MATERIAL FOR THIS EXERCISE -
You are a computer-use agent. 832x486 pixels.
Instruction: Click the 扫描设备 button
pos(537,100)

---

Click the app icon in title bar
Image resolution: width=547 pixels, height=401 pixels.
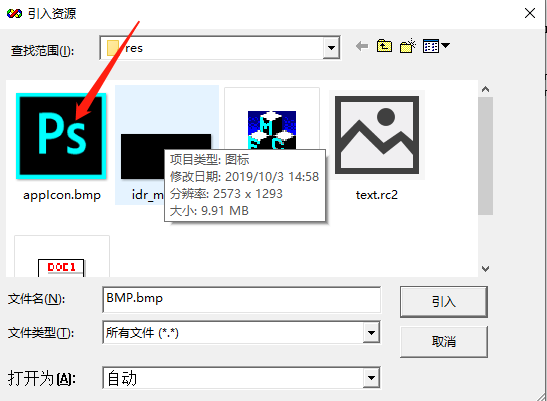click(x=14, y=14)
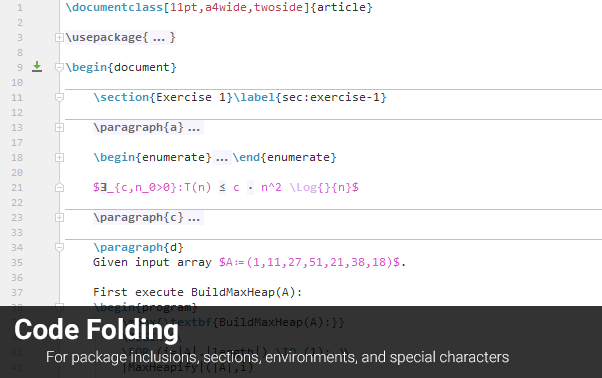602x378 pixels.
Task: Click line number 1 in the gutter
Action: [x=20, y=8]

...

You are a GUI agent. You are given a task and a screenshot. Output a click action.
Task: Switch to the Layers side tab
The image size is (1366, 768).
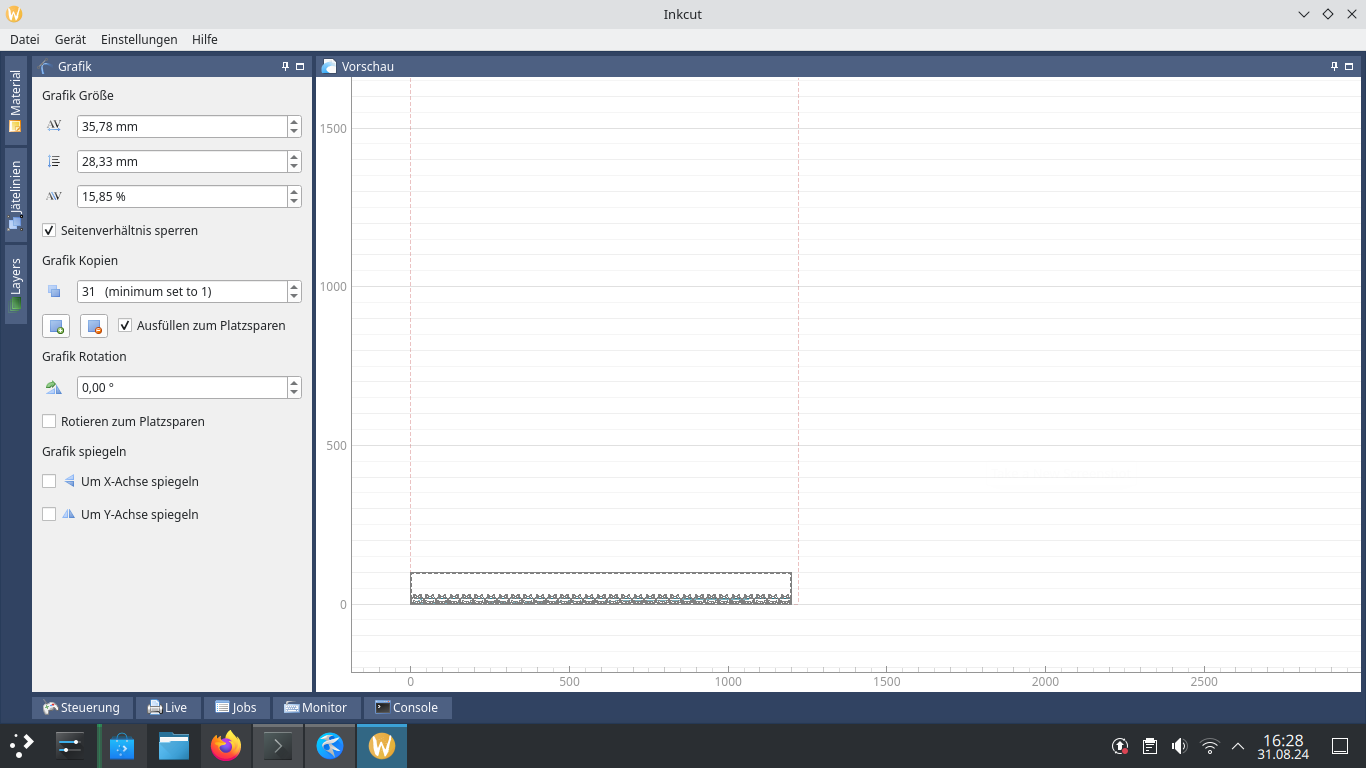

YOUR OBJECTIVE - Using the entries above, give again exactly the lines from the line holding "You are a GUI" through the line holding "The image size is (1366, 768).". Include both end lines and nothing else.

RESPONSE FOR THIS EXERCISE -
You are a GUI agent. You are given a task and a screenshot. Output a click action.
Task: Switch to the Layers side tab
The image size is (1366, 768).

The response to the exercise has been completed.